Instructions to follow
Each line of the data below should be repeated exactly.

Dataset items:
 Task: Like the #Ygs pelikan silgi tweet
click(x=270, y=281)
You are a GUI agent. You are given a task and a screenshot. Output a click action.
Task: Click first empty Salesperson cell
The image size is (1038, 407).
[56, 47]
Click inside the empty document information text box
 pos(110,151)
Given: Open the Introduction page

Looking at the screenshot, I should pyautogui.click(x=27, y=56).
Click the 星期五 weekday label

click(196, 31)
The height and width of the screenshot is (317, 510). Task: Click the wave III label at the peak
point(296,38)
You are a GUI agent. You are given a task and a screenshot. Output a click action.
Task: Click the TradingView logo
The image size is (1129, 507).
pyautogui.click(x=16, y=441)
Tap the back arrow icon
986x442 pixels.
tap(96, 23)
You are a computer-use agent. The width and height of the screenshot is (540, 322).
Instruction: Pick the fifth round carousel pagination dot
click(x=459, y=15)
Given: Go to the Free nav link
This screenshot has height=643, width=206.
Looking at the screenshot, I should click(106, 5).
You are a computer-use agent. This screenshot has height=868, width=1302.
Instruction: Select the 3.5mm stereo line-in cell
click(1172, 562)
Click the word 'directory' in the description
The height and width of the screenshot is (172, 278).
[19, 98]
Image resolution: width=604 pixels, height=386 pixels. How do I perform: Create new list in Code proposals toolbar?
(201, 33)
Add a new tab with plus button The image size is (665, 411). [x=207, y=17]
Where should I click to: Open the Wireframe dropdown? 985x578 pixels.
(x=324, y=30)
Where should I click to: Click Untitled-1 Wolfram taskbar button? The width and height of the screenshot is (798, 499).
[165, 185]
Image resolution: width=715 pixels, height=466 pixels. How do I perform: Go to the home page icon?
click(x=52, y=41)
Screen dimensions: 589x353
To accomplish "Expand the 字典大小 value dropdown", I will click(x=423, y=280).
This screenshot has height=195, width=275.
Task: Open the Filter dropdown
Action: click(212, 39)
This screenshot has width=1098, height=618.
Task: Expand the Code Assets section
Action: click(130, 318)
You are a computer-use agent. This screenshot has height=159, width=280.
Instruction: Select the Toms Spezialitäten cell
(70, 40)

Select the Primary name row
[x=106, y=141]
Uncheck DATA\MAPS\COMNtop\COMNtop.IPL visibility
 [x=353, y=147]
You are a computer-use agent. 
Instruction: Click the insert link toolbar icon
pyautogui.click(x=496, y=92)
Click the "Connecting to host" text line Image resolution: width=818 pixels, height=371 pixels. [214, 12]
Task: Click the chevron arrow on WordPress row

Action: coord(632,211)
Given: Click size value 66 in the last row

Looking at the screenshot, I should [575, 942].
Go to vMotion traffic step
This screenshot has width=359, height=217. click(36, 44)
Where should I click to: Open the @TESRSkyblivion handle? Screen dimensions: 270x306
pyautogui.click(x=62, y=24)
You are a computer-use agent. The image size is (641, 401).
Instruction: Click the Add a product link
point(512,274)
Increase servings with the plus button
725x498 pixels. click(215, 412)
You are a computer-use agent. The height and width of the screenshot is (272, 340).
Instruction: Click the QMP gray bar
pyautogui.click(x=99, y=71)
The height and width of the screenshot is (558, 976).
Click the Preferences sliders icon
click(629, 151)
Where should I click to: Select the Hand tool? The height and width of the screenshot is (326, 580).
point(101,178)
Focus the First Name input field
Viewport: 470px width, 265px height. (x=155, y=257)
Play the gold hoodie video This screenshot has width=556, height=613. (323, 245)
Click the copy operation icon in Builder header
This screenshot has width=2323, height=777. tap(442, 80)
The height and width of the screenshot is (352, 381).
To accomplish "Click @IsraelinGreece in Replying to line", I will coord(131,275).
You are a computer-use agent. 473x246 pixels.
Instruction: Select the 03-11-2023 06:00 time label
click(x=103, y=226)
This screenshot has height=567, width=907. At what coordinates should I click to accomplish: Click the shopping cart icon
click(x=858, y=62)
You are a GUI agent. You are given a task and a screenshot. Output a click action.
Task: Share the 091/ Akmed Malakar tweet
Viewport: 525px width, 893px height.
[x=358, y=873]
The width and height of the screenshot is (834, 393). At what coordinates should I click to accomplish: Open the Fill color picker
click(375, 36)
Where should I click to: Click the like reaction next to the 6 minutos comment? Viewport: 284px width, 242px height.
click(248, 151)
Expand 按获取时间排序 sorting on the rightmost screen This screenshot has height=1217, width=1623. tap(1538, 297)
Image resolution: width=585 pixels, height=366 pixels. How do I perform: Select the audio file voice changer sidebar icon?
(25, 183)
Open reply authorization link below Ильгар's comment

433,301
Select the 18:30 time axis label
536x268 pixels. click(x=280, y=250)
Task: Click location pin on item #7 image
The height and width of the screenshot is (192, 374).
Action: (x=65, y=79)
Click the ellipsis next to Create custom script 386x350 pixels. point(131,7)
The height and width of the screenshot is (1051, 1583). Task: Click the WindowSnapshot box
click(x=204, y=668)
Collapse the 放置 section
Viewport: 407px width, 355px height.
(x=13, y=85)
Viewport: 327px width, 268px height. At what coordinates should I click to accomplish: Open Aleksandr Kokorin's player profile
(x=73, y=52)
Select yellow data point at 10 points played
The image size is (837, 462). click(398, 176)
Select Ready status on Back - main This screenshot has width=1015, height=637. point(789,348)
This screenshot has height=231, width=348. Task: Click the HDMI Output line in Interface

Written answer
 Task: Like the #Ygs pelikan silgi tweet
click(x=270, y=281)
You are a GUI agent. You are given a task and a screenshot. Output a click action.
Task: Click first empty Salesperson cell
The image size is (1038, 407).
[56, 47]
Click inside the empty document information text box
 pos(110,151)
Given: Open the Introduction page

Looking at the screenshot, I should pyautogui.click(x=27, y=56).
Click the 星期五 weekday label

click(196, 31)
The height and width of the screenshot is (317, 510). Task: Click the wave III label at the peak
point(296,38)
You are a GUI agent. You are given a task and a screenshot. Output a click action.
Task: Click the TradingView logo
The image size is (1129, 507).
pyautogui.click(x=16, y=441)
Tap the back arrow icon
986x442 pixels.
tap(96, 23)
You are a computer-use agent. The width and height of the screenshot is (540, 322).
Instruction: Pick the fifth round carousel pagination dot
click(x=459, y=15)
Given: Go to the Free nav link
This screenshot has height=643, width=206.
Looking at the screenshot, I should click(106, 5).
You are a computer-use agent. This screenshot has height=868, width=1302.
Instruction: Select the 3.5mm stereo line-in cell
click(1172, 562)
Click the word 'directory' in the description
The height and width of the screenshot is (172, 278).
[19, 98]
Image resolution: width=604 pixels, height=386 pixels. How do I perform: Create new list in Code proposals toolbar?
(201, 33)
Add a new tab with plus button The image size is (665, 411). [x=207, y=17]
Where should I click to: Open the Wireframe dropdown? 985x578 pixels.
(x=324, y=30)
Where should I click to: Click Untitled-1 Wolfram taskbar button? The width and height of the screenshot is (798, 499).
[165, 185]
Image resolution: width=715 pixels, height=466 pixels. How do I perform: Go to the home page icon?
click(x=52, y=41)
Screen dimensions: 589x353
To accomplish "Expand the 字典大小 value dropdown", I will click(x=423, y=280).
This screenshot has height=195, width=275.
Task: Open the Filter dropdown
Action: click(212, 39)
This screenshot has width=1098, height=618.
Task: Expand the Code Assets section
Action: click(130, 318)
You are a computer-use agent. This screenshot has height=159, width=280.
Instruction: Select the Toms Spezialitäten cell
(70, 40)

Select the Primary name row
[x=106, y=141]
Uncheck DATA\MAPS\COMNtop\COMNtop.IPL visibility
 [x=353, y=147]
You are a computer-use agent. 
Instruction: Click the insert link toolbar icon
pyautogui.click(x=496, y=92)
Click the "Connecting to host" text line Image resolution: width=818 pixels, height=371 pixels. [214, 12]
Task: Click the chevron arrow on WordPress row

Action: coord(632,211)
Given: Click size value 66 in the last row

Looking at the screenshot, I should [575, 942].
Go to vMotion traffic step
This screenshot has width=359, height=217. click(36, 44)
Where should I click to: Open the @TESRSkyblivion handle? Screen dimensions: 270x306
pyautogui.click(x=62, y=24)
You are a computer-use agent. The image size is (641, 401).
Instruction: Click the Add a product link
point(512,274)
Increase servings with the plus button
725x498 pixels. click(215, 412)
You are a computer-use agent. The height and width of the screenshot is (272, 340).
Instruction: Click the QMP gray bar
pyautogui.click(x=99, y=71)
The height and width of the screenshot is (558, 976).
Click the Preferences sliders icon
click(629, 151)
Where should I click to: Select the Hand tool? The height and width of the screenshot is (326, 580).
point(101,178)
Focus the First Name input field
Viewport: 470px width, 265px height. (x=155, y=257)
Play the gold hoodie video This screenshot has width=556, height=613. (323, 245)
Click the copy operation icon in Builder header
This screenshot has width=2323, height=777. tap(442, 80)
The height and width of the screenshot is (352, 381).
To accomplish "Click @IsraelinGreece in Replying to line", I will coord(131,275).
You are a computer-use agent. 473x246 pixels.
Instruction: Select the 03-11-2023 06:00 time label
click(x=103, y=226)
This screenshot has height=567, width=907. At what coordinates should I click to accomplish: Click the shopping cart icon
click(x=858, y=62)
You are a GUI agent. You are given a task and a screenshot. Output a click action.
Task: Share the 091/ Akmed Malakar tweet
Viewport: 525px width, 893px height.
[x=358, y=873]
The width and height of the screenshot is (834, 393). At what coordinates should I click to accomplish: Open the Fill color picker
click(375, 36)
Where should I click to: Click the like reaction next to the 6 minutos comment? Viewport: 284px width, 242px height.
click(248, 151)
Expand 按获取时间排序 sorting on the rightmost screen This screenshot has height=1217, width=1623. tap(1538, 297)
Image resolution: width=585 pixels, height=366 pixels. How do I perform: Select the audio file voice changer sidebar icon?
(25, 183)
Open reply authorization link below Ильгар's comment

433,301
Select the 18:30 time axis label
536x268 pixels. click(x=280, y=250)
Task: Click location pin on item #7 image
The height and width of the screenshot is (192, 374).
Action: (x=65, y=79)
Click the ellipsis next to Create custom script 386x350 pixels. point(131,7)
The height and width of the screenshot is (1051, 1583). Task: Click the WindowSnapshot box
click(x=204, y=668)
Collapse the 放置 section
Viewport: 407px width, 355px height.
(x=13, y=85)
Viewport: 327px width, 268px height. At what coordinates should I click to accomplish: Open Aleksandr Kokorin's player profile
(x=73, y=52)
Select yellow data point at 10 points played
The image size is (837, 462). click(398, 176)
Select Ready status on Back - main This screenshot has width=1015, height=637. point(789,348)
This screenshot has height=231, width=348. Task: Click the HDMI Output line in Interface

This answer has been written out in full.